Monday, 29 May 2017

Bird Photography Time

      Spring time in Alberta is always a welcome relief from long cold winters. Ice and snow disappears, daylight hours overpower dreary darkness, leaves flush and birds arrive from extended winter holidays. Geese are generally the first to advertise their arrival with loud honking and beating wings. Before dawn, I am awakened by an amorous robin trilling promises of love, devotion and fat worms to all sweethearts who can hear. In the nearby pond I can hear frogs cricking, red-necked grebes chortling and mallard drakes quacking their best pick-up lines to seemingly deaf hens. The real call of spring for me is the red-winged blackbirds territorial declaration overpowering the muttering of black American coots.
Red-winged Blackbird

     While out walking, I enjoy watching the interesting lives of the familiar residents and am thrilled when I get to see some new visitors.
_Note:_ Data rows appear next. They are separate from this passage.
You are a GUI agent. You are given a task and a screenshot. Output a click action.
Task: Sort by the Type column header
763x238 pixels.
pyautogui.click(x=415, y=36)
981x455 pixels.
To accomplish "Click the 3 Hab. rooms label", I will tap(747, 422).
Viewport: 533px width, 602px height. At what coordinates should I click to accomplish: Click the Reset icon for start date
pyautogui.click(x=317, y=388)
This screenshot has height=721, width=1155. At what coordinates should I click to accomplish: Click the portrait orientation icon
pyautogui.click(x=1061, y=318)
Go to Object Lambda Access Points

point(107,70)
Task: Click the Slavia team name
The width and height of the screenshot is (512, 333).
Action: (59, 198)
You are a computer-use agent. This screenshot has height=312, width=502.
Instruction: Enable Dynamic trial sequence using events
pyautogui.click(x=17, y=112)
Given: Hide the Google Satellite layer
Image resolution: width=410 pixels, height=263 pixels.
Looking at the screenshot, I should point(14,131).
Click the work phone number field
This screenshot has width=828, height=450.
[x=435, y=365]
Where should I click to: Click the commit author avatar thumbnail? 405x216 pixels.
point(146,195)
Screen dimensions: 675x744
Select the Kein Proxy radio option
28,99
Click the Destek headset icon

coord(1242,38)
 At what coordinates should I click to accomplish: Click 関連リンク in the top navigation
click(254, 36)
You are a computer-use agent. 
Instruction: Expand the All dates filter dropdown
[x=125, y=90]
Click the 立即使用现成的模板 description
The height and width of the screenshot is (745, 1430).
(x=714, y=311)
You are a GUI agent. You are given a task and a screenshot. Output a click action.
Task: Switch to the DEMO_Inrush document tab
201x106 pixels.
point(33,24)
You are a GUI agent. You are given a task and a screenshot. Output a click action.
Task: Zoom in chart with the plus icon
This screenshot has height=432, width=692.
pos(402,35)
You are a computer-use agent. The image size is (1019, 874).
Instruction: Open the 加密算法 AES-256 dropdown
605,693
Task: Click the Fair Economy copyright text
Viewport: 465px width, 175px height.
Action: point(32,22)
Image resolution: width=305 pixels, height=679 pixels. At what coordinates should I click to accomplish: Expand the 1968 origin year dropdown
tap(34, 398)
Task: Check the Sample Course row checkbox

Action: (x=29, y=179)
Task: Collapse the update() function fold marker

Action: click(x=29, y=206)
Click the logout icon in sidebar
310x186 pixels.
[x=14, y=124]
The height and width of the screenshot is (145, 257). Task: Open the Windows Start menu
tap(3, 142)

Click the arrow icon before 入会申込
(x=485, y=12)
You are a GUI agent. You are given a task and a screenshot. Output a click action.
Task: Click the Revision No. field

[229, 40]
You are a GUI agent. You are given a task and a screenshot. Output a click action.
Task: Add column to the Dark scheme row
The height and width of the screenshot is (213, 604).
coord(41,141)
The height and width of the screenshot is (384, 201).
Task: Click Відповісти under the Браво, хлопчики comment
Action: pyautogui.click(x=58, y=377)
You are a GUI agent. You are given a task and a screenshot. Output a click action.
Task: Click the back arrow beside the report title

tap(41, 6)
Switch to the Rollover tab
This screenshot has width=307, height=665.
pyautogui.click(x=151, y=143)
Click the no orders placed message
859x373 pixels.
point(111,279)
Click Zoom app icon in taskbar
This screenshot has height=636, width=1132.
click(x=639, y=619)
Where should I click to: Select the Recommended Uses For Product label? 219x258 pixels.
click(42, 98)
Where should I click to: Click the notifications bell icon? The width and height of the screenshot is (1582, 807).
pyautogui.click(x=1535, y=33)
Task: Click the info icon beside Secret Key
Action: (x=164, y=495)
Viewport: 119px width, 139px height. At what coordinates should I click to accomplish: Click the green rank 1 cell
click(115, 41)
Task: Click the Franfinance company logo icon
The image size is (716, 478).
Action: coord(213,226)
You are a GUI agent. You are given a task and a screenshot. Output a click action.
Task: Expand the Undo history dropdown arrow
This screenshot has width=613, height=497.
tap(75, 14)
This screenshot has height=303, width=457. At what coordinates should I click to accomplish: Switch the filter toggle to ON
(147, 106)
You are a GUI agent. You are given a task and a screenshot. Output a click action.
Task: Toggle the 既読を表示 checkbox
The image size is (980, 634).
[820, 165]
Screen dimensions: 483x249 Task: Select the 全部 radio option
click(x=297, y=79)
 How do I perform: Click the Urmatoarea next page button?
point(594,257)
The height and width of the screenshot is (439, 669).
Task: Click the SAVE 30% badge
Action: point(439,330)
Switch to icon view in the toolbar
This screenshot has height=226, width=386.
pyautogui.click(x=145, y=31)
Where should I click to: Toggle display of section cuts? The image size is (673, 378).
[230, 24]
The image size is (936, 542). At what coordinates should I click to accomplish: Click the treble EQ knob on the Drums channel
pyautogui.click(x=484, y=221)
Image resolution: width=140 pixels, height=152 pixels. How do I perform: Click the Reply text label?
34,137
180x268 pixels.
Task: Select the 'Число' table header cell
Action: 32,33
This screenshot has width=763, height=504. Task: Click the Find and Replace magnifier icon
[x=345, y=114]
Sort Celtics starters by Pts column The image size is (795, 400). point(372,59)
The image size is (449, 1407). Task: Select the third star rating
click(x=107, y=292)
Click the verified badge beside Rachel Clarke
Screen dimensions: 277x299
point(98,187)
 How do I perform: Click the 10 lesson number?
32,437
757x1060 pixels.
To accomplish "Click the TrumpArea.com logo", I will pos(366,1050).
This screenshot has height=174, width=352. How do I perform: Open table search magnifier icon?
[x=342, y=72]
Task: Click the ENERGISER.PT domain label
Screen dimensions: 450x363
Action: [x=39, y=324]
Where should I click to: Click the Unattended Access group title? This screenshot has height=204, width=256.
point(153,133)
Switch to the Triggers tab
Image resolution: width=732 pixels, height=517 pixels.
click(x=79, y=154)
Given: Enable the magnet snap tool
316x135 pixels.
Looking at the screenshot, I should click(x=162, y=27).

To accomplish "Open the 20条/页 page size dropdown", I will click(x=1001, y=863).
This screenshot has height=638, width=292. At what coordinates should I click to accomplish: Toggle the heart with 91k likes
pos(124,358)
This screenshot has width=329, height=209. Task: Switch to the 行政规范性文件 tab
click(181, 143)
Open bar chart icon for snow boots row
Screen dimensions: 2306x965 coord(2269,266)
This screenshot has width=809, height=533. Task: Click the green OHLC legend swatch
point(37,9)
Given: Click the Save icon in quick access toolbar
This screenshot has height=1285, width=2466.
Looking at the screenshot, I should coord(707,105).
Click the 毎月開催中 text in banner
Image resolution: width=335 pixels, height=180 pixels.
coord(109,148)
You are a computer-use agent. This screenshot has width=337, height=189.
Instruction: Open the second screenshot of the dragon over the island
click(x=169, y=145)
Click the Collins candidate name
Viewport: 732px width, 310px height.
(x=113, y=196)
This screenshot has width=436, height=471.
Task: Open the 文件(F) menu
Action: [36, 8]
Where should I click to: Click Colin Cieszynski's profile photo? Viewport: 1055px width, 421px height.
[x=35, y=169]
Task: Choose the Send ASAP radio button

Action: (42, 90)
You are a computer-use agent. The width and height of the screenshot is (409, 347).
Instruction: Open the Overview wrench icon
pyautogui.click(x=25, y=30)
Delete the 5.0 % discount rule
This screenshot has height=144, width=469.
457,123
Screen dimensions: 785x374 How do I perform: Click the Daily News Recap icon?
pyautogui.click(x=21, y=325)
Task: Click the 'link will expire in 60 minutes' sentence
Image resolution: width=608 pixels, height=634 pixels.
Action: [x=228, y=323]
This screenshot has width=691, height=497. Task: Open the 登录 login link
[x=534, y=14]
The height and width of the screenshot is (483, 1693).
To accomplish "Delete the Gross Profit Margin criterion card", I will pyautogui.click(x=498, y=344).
My faithful Leupold binoculars help with the details and nuances of bird identity but my memory is not always good enough to transfer to a guide book, so I try to get photos for ID clarification. I have found this endeavour to be very challenging and a way to add interest to a nice walk wherever I am that day. There are birds to be found on every trail and even if walking for a short distance, I can find interesting birds to watch. The everyday lives of even the most common birds is a fascinating study of lives, not unlike our own, only at high speed.
     Mates choose nesting sites with all the care that we do. They want the best neighbourhood, closest to good food, away from potential danger and a safe place for the kids to play and forage. No human family is as protective as mother goose and gander. Watch the grebes as the busily fish and forage for their new chicks and mate while she sits on her nest. With a quick call, the parents change places, allowing the brooder to groom, preen and forage. Never are the little grebes far from watchful parents.Mallard hens monitor their clutches as the ducklings paddle furiously to keep up while learning to catch their dinners.
     It amazes me how quickly the young birds change. We must not forget that they have to be big and strong enough to migrate south within about four months or less. Everyday the geese change from cute, yellow down to greenish-grey pin-feathers to the magnificence of adult plumage. Each bird has their own unique colouring, reasons unknown and cute/ugly to anyone but their mothers.
Doting Mother Goose

     While out bird watching or photographing their lives, we must be mindful and respectful to them.
It is not cool to disrupt their lifestyle as every waking moment in summertime is devoted to growing strong enough to migrate and to surviving a constant threat from predators. Baby birds are favourite food to many predators such as eagles and hawks, fish, mink and otters, magpies and ravens or crows. If photographers find a nest and spend too much time there, predators will also find it and eat the contents. If we flush the guarding parents they may abandon their clutch to try another place or time. Every time the birds are frightened away they are using fat reserves required later in the season or they are prevented from foraging to build up those reserves.
Preening Pelican

     We have to take care of ourselves too. Nobody wants to get mugged by an irate goose as they are very powerful and fearless. Watch the body language of the birds to see their reactions to your presence. If you are in a city park, you will be able to get closer than if you are on a wild lake. Wear comfortable clothing of muted colours and move slowly. Sit down to enjoy the ambiance of the place and you will find that wildlife will calm down and carry on with their normal activities. Nothing likes to be stalked. They see us as predators stalking for food that they do not want to become.
     There are many websites that help and guide us to ethical bird watching and photography.
     Get out and enjoy our natural world. Take your kids and teach them as well as the birds in front of you are teaching their broods.